Technologue.id, Jakarta – Halodoc, aplikasi teknologi kesehatan terintegrasi berbasis daring  menandatangani Nota Kesepahaman (memorandum of understanding/MoU) dengan Badan Penyelenggara Jaminan Sosial (BPJS) Kesehatan dengan tujuan mengembangkan layanan kesehatan berbasis digital.
Melalui kerja sama strategis tersebut, kedua belah pihak akan bersama-sama menggabungkan keahliannya guna memperluas akses dan layanan kesehatan secara digital bagi masyarakat, terutama peserta BPJS Kesehatan.
Menteri Komunikasi dan Informatika (Menkominfo) Rudiantara mengatakan sinergi yang dilakukan oleh Halodoc dengan BPJS Kesehatan memberi peluang besar untuk mempercepat serta memperluas akses dan layanan bagi masyarakat.
Menurutnya, pemerintah dan pelaku bisnis harus bahu-membahu berbuat sesuatu agar peluang tersebut tidak berlalu sia-sia.
“Kita harus menciptakan ekosistem digital di sektor kesehatan yang kondusif dan inklusif bagi berbagai lapisan masyarakat di seluruh penjuru Indonesia.

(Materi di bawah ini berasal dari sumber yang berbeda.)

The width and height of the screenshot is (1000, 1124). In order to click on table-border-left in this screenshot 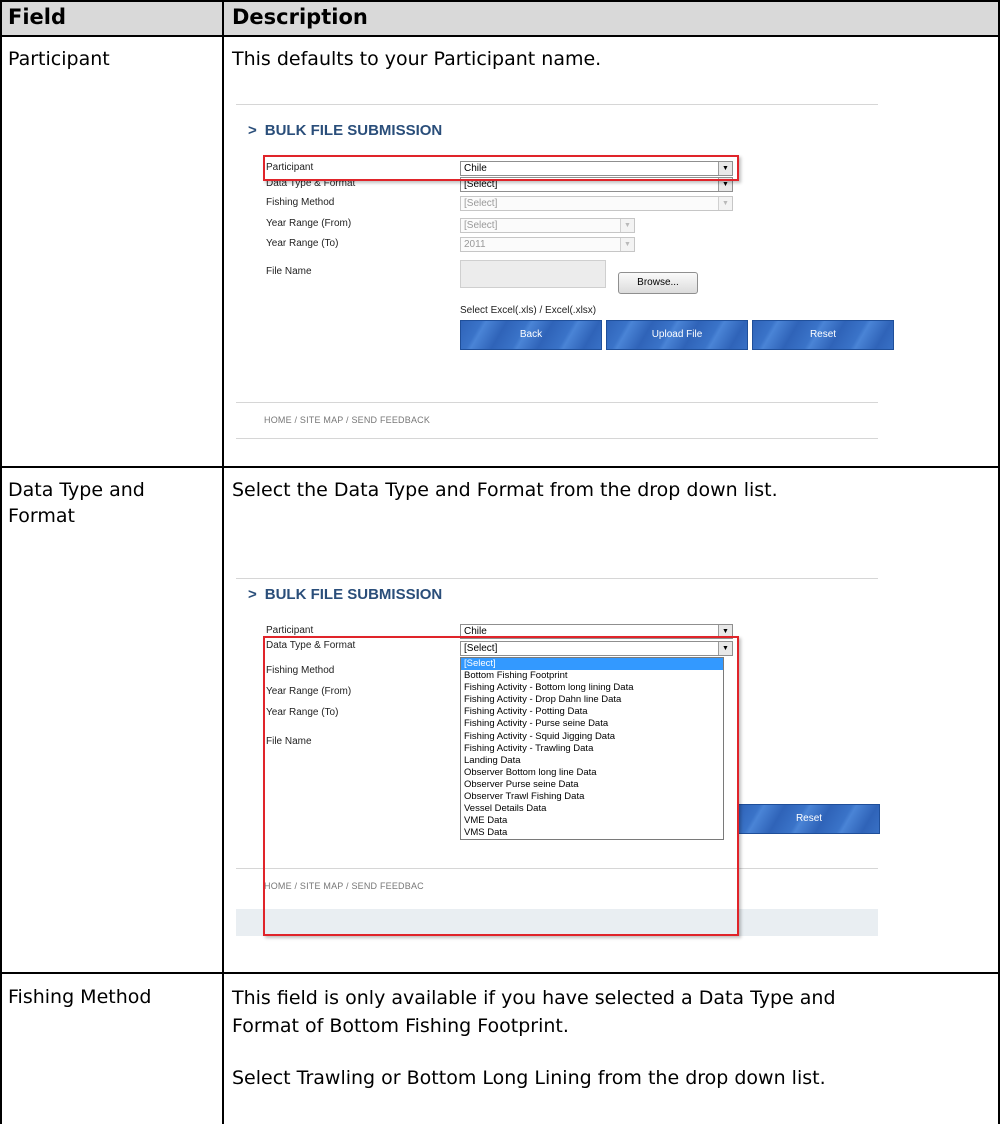, I will do `click(1, 562)`.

Untuk itu, saya sangat mendukung sinergi yang dilakukan oleh Halodoc, sebagai perusahaan teknologi rintisan lokal terdepan dalam di sektor kesehatan, bersama dengan BPJS Kesehatan ini,” ujar Rudiantara.
CEO Halodoc Jonathan Sudharta mengatakan kerja sama dengan BPJS Kesehatan membuka kesempatan bagi Halodoc untuk memperluas akses dan layanan kesehatan yang tak hanya terpusat di kota-kota besar melainkan menjangkau masyarakat di daerah terpencil, terlebih mengingat BPJS Kesehatan memiliki basis pengguna terbesar di Indonesia.
Saat ini, tercatat lebih dari 50% pengguna Halodoc merupakan penduduk luar pulau Jawa, di mana 74% di antaranya tinggal di luar Jakarta dan Surabaya.
Direktur Teknologi Informasi BPJS Kesehatan Wahyuddin Bagenda berharap melalui penggabungan keahlian dari Halodoc di bidang teknologi dapat melengkapi pengalaman pengguna akan fasilitas kesehatan dengan lebih inklusif, efisien, dan efektif.
Adapun, per September 2019 jumlah peserta Program Jaminan Kesehatan Nasional-Kartu Indonesia Sehat (JKN-KIS) telah mencapai lebih dari 221 juta jiwa atau lebih dari 83% total populasi penduduk Indonesia.
Lebih lanjut, kerja sama strategis antara Halodoc dan BPJS Kesehatan ini akan menjadi langkah awal dari pengembangan teknologi di sektor kesehatan Indonesia, yang diharapkan dapat menjangkau lebih banyak masyarakat di berbagai wilayah di Indonesia.
Pada tahap awal kerja sama ini, peserta JKN-KIS akan mendapatkan akses dan layanan kesehatan secara digital Halodoc, seperti konten promosi kesehatan yang terintegrasi dengan aplikasi Mobile JKN BPJS Kesehatan. Kerjasama ini juga diharapkan mampu mengentaskan disparitas antara jumlah penduduk dengan fasilitas dan layanan kesehatan di Indonesia.